**Brief 1**: Write out the passage on the trust account from "Upon the closing" up to and including "government treasury obligations.".
**Brief 2**: According to the passage on the trust account, how much money was placed in the Trust Account upon the closing of the Public Offering and the private placement?

Upon the closing of the Public Offering and the private placement, $500,000,000 was placed in the Trust Account (discussed below).

  

Trust Account

 

The trust account (the “Trust Account”) can be invested in permitted United States “government securities” within the meaning of Section 2(a)(16) of the Investment Company Act of 1940, as amended (the “Investment Company Act”), having a maturity of 180 days or less or in money market funds meeting certain conditions under Rule 2a-7 promulgated under the Investment Company Act that invest only in direct U.S. government treasury obligations.

 

 

 

 

The Company’s amended and restated memorandum and articles of association provide that, other than the withdrawal of interest to pay income taxes, if any, none of the funds held in trust will be released until the earlier of: (i) the completion of the Business Combination; (ii) the redemption of any of the Class A ordinary shares included in the Units sold in the Public Offering properly tendered in connection with a shareholder vote to amend the Company’s amended and restated memorandum and articles of association to modify the substance or timing of the Company’s obligation to redeem 100% of the Class A ordinary shares included in the Units sold in the Public Offering if the Company does not complete the Business Combination within 24 months from the closing of the Public Offering or (iii) the redemption of 100% of the Class A ordinary shares included in the Units sold in the Public Offering if the Company is unable to complete a Business Combination within 24 months from the closing of the Public Offering.

 

Business Combination

 

A Business Combination is subject to the following size, focus and shareholder approval provisions:

 

Size/Control — The Company’s Business Combination must occur with one or more target businesses that together have an aggregate fair market value of at least 80% of the assets held in the Trust Account (excluding the deferred underwriting commissions and taxes payable on the income earned on the Trust Account) at the time of the agreement to enter into the Business Combination. The Company will not complete a Business Combination unless it acquires a controlling interest in a target company or is otherwise not required to register as an investment company under the Investment Company Act.

 

Focus — The Company’s efforts in identifying prospective target businesses will initially be focused on businesses in the media or entertainment industries, including providers of content, but the Company may pursue acquisition opportunities in other sectors.

**Information given**:
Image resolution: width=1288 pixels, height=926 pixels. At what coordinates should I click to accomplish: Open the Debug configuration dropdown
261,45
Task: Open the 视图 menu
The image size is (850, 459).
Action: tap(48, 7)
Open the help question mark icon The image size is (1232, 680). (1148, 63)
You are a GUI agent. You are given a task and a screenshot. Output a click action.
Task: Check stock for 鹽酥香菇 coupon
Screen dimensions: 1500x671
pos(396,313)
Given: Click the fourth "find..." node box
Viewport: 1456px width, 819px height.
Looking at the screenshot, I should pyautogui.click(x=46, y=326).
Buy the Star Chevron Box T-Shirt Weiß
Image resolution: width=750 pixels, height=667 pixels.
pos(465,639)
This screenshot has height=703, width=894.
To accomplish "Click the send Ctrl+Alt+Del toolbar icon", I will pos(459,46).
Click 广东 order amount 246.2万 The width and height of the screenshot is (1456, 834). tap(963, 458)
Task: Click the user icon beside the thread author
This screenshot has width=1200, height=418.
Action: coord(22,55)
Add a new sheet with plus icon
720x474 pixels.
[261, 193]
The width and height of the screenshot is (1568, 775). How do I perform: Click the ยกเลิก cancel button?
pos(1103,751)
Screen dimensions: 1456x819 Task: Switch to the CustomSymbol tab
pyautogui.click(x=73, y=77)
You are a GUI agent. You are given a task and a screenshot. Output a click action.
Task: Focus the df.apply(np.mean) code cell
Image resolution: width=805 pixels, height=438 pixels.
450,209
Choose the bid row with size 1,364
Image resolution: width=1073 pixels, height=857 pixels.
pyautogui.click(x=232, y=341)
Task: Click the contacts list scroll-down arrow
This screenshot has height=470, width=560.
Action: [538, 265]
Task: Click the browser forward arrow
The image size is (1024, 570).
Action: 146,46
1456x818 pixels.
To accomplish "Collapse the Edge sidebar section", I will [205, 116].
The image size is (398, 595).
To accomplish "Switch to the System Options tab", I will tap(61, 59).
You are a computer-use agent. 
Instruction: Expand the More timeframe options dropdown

**Full answer 1**:
Upon the closing of the Public Offering and the private placement, $500,000,000 was placed in the Trust Account (discussed below).

  

Trust Account

 

The trust account (the “Trust Account”) can be invested in permitted United States “government securities” within the meaning of Section 2(a)(16) of the Investment Company Act of 1940, as amended (the “Investment Company Act”), having a maturity of 180 days or less or in money market funds meeting certain conditions under Rule 2a-7 promulgated under the Investment Company Act that invest only in direct U.S. government treasury obligations.

**Full answer 2**: $500,000,000